Following the demolition, repair, or enclosure of a building, or the
removal of garbage, debris, or other hazardous, noxious, or unhealthy
substances or materials under this subsection, the county may file a
notice of lien against the real estate for the cost of the demolition,
repair, enclosure, or removal within 180 days after the repair, demolition,
enclosure, or removal occurred, for the cost and expense incurred, in the
office of the recorder in the county in which the real estate is located or
in the office of the registrar of titles of the county if the real estate
affected is registered under the Registered Titles (Torrens) Act.

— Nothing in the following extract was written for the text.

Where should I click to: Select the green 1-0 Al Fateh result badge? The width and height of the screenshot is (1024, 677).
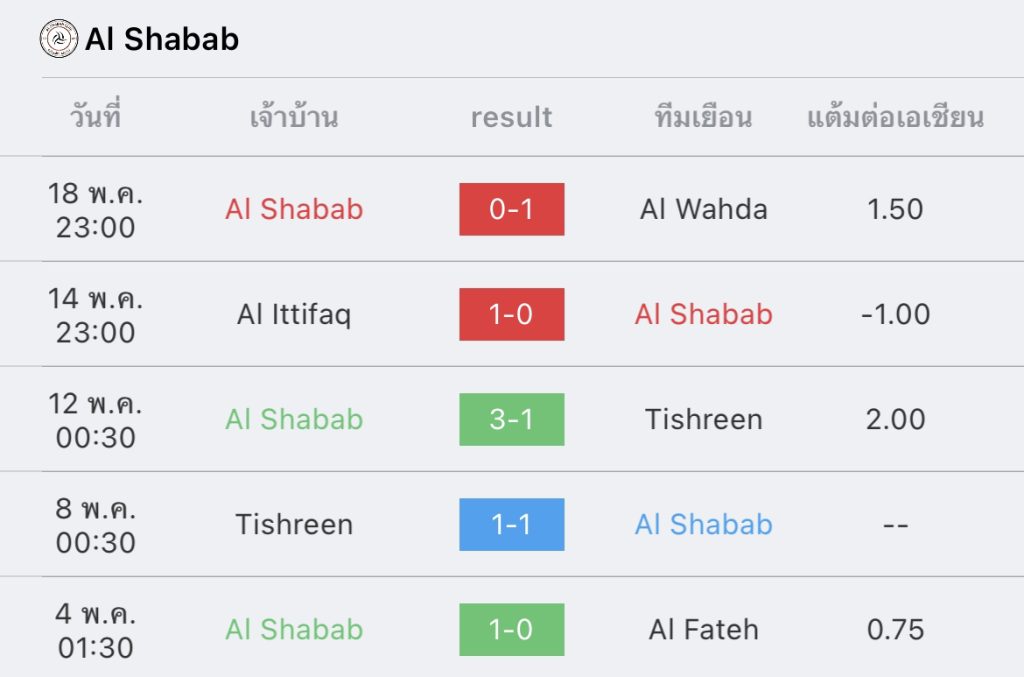(x=511, y=629)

The
notice of lien shall consist of a sworn statement setting forth (i) a
description of the real estate, such as the address or other description of
the property, sufficient for its identification; (ii) the expenses incurred
by the county in undertaking the remedial actions authorized under
this subsection; (iii) the date or dates the expenses were incurred by
the county; (iv) a statement by the official
responsible for enforcing the building code that the building was open and
vacant and constituted an immediate and continuing hazard
to the community; (v) a statement by the official that the
required sign was posted on the building, that notice was sent by certified
mail to the owners of record, and that notice was published in accordance
with this subsection; and (vi) a statement as to when and where the notice
was published. The lien authorized by this subsection may thereafter be
released or enforced by the county as provided in subsection (a).

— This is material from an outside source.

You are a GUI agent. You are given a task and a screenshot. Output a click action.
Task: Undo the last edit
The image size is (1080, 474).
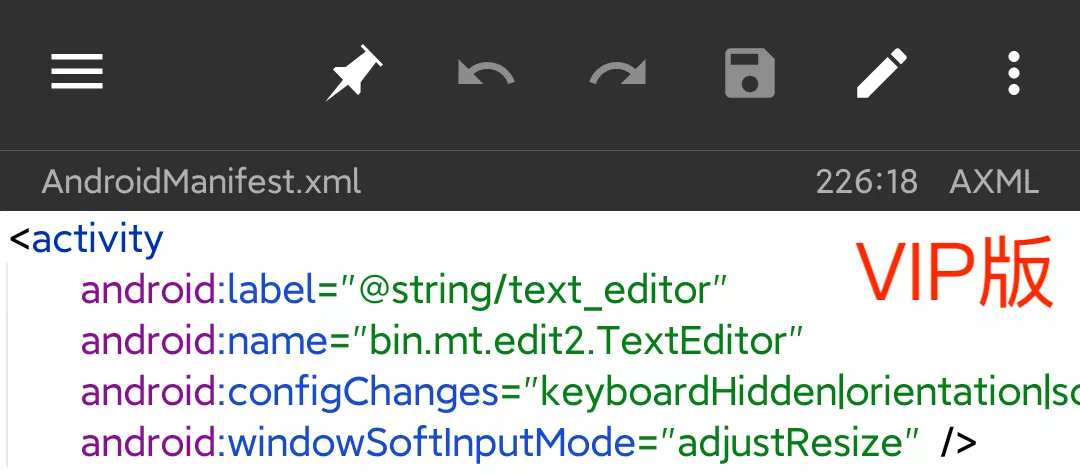click(486, 73)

(e) In any case where a county has obtained a lien under subsection (a),
the county may also bring an action for a money judgment against the owner or
owners of the real estate in the amount of the lien in the same manner as
provided for bringing causes of action in Article II of the Code of Civil
Procedure and, upon obtaining a judgment, file a judgment lien against all of
the real estate of the owner or owners and enforce that lien as provided for in
Article XII of the Code of Civil Procedure.

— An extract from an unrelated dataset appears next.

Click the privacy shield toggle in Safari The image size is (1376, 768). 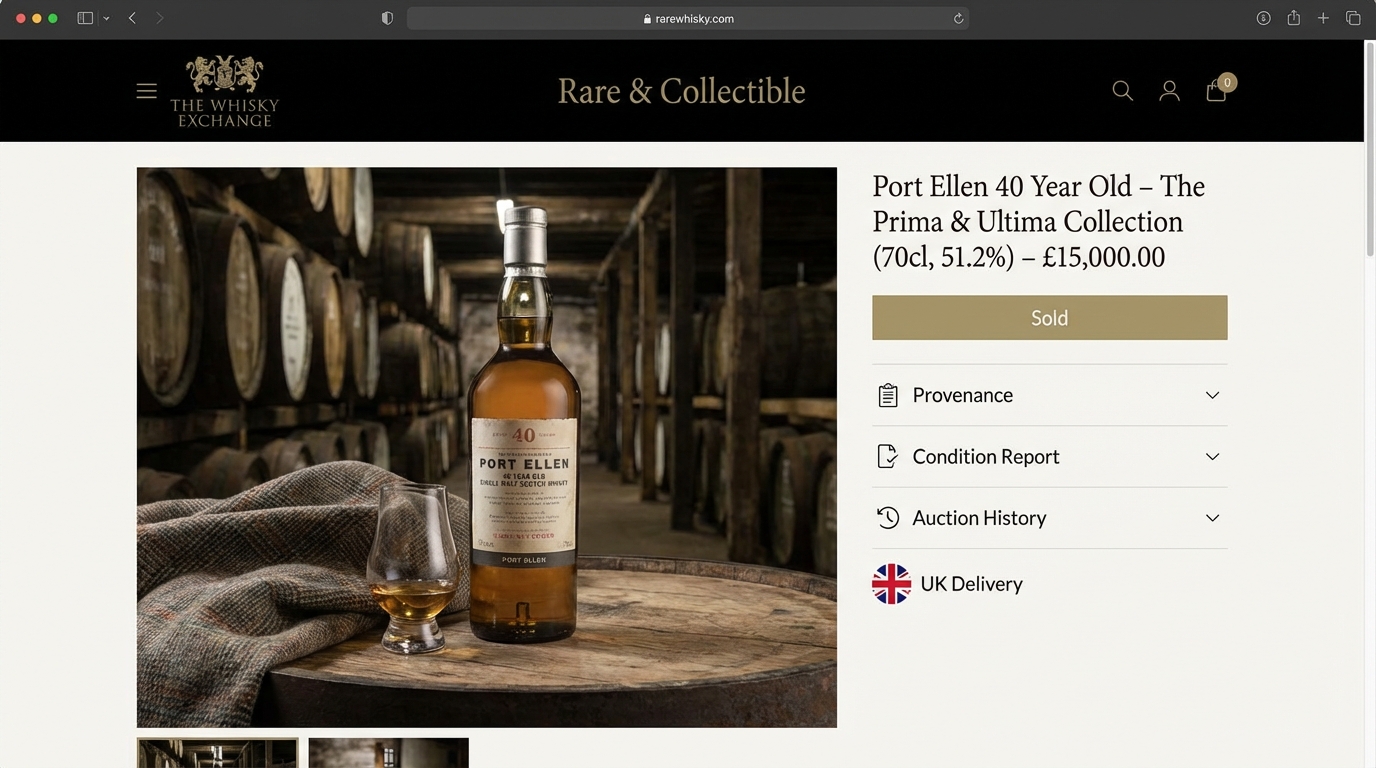pos(387,17)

(f) In addition to any other remedy provided by law, if a county finds that within a residential property of 1 acre or less there is an accumulation or concentration of: garbage; organic materials in an active state of decomposition including, but not limited to, carcasses, food waste, or other spoiled or rotting materials; human or animal waste; debris; or other hazardous, noxious, or unhealthy substances or materials, which present an immediate threat to the public health or safety or the health and safety of the occupants of the property, the county may, without any administrative procedure to bond, petition the court for immediate injunctive relief to abate or cause the abatement of the condition that is causing the threat to health or safety, including an order causing the removal of any unhealthy or unsafe accumulations or concentrations of the material or items listed in this subsection from the structure or property. The county shall file with the circuit court in which the property is located a petition for an order authorizing the abatement of the condition that is causing the threat to health or safety. A hearing on the petition shall be set within 5 days, not including weekends or holidays, from the date of filing. To provide notice of such hearing, the county shall make every effort to serve the property's owners of record with the petition and summons and, if such service cannot be had, shall provide an affidavit to the court at the hearing showing the service could not be had and the efforts taken to locate and serve the owners of record. The county shall also post a sign at the property notifying all persons of the court proceeding. Following the abatement actions, the county may file a notice of lien for the cost and expense of actions taken under this subsection as provided in subsection (a).